June survey found most VCs shied away from all-remote companies
No office, no problem, according to one of Silicon Valley’s major tech investors.
In a concerning turn for commercial landlords hoping that tech companies will fill office buildings, Bill Gurley of Benchmark said an office is no longer a criteria for the startups that his venture capital firm funds.
“We are now backing startups without offices, which isn’t something we had done before,” said the longtime tech investor in an interview with Bloomberg last week. His track record includes investing in Zillow Group and Uber.
Gurley explained that most of the early-stage companies he backs are five to 10 people and those firms are being founded without offices. He also said that without a physical office requirement, companies are more likely to hire geographically diverse candidates — and spend less money.

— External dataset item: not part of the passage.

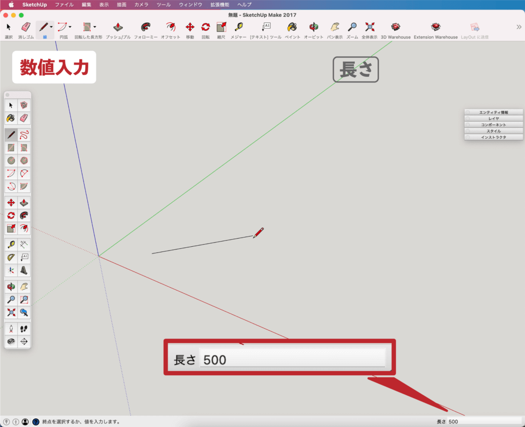Screen dimensions: 525x427
Task: Click the 長さ measurement field in status bar
Action: tap(482, 421)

“People struggled with building large engineering teams [in Silicon Valley] anyway because it was just so competitive and expensive,” Gurley said in the interview. Silicon Valley is among the most expensive housing markets in the nation, although rents have fallen in San Francisco during the pandemic.

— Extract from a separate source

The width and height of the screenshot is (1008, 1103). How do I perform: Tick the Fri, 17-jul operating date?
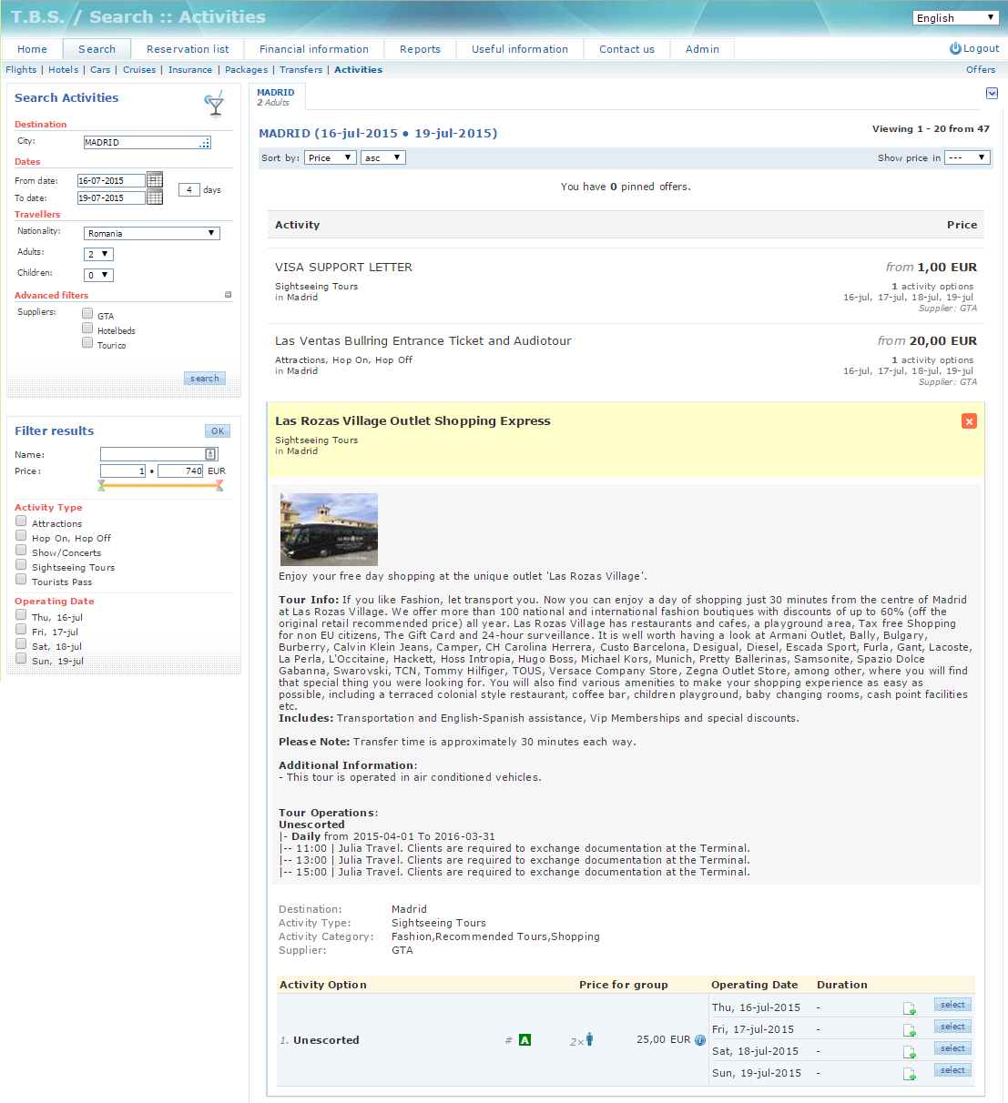(21, 630)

Large tech companies have already leaned into remote work with several opting to make it a permanent fixture of their corporate culture. They include Twitter, Facebook, Dropbox and Zillow.
But Gurley’s view on remote work might still be an outlier among venture capitalists. In a June survey about 60 percent of VC firms said they were less likely to invest in a startup that didn’t have an office. But a lot can change in four months, as this year has proven.